Pomposity, Ambulances & Narcissism: A Quaint Tale

It is Spring now in North America–in fits and starts with plenty of storms a blowing from global climate change and the hot air that blows in from D.C. I was at an event yesterday for work, acting as the octopus on roller skates handling 20 statues of pristine crystal, helping efforts behind the scenes. At one point, a “VIP-P” (a very important pompous person) came up to me and began half thanking me and my boss for our help with getting her her first big “thing.” What is this thing you ask? It doesn’t matter. For sake of literary appeasement, let’s call it a ring of power. A shiny thing; a most covetous thing. It is part of my job to help these people get these rings. Except these rings are supposed to help society, not puff up people like poisonous blowfish. But I digress…

They met me, face to face at the event, full of flashing cameras, a spread of food, and tablecloths. (It actually wasn’t that fancy and the carpet was badly in need of a cleaning. Definitely an Emperor’s New Clothes kind of atmosphere…) I helped this VIP-P get their ring, their first ring of their career. But to them, as I listened to their speech of half-thanks, they did all the real work–I just pushed the right buttons, it seemed. (If only it were that easy.) They proceeded to talk to me for about twenty minutes, taking my time from doing other things at the event. But I listened, politely, like a jellyfish suspended in water and shocked by accidentally stinging itself and waiting for the pain to subside. And funnily enough, I understood nothing that came out of this person’s mouth. Ever notice how some people’s e-mail language match how they are in real life? The irony is that the person witnessed this with me: “You’re very polite,” they said to a coworker about me that I half-heard as I worked; I was then ordered to listen to her penetrating observations. “Hey, I’m talking about you!” But ironically, they couldn’t see this in themselves. Like in their e-mails, their vocal mannerisms and speech meandered here, there and everywhere except for the point. After awhile, the conversation ended and I was inundated with other people’s questions: “What’s this food? Ooh, it’s a danish. What’s in this one?” and “I need a booklet and they’re out; can I steal yours like I shamelessly steal your energy and time?” And my personal favorite: “We need a flier made before lunch–we have an hour to do that and solve the energy crisis.”
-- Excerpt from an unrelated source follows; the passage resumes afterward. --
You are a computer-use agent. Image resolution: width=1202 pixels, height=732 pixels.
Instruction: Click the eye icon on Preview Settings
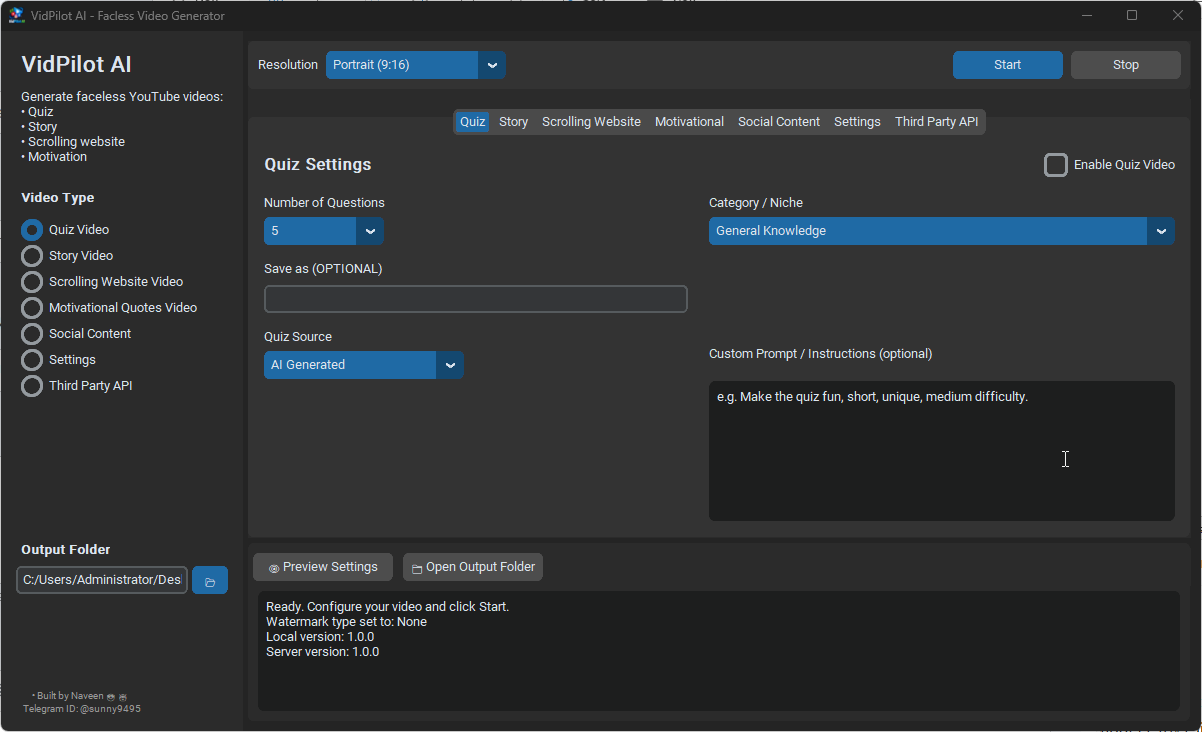[x=273, y=567]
Pray tell, I never learned that if one is behind a refreshment table, busily working on a last minute request on their bosses’ laptop, that you’re also expected to be a culinary chef. How quaint.

This same VIP-P later went around, complaining to everyone at the event (e.g., my colleagues) that their name wasn’t published in the program booklet. Luckily, they didn’t complain to me (I had been the one who supplied the names). I had reported the names of ring bearers (no wedding puns intended) like we reported all the data–by state fiscal year (July to June). This VIP-P fell outside of that timeframe by two months–her moment of fame would be next year. But no tears came from me–I’m sure she would dress for the occasion next year, as the prima donna she was proving to be. The other ring wearers got little yellow bags with a water bottle, a pen, and maybe a few other thingamajigs–tokens of appreciation and recognition. All of the highest quality plastic, rest assured, and could be cashed in at your nearest bank to avoid taking out a second mortgage on your house.

Later, this woman demanded a said bag of goodies from a coworker of mine. He was still baffled by this encounter as he later retold the story to me. I half hoped a dead spider was in the bottom of the bag he gave her, curled up in a corner, as these had been sitting in storage since last year. Highly desirable, indeed.

Quick side bar: Another VIP-P (emphasis on the pompous part) I worked under at a previous job, I heard, got promoted to a very fluffy chair of power and prestige this past week. Made the news and everything. This was the kind of position that comes with a gray cat you stroke while crowing over your power and musing your next move–you know the one. I overheard my boss talking about the news with a colleague of hers at the event. She summarized this person by (and I’ll use a word that rhymes with the actual word): “Yeah, he’s a real Rick. A real Rick.” As lunchtime neared, I felt I was surrounded by Ricks.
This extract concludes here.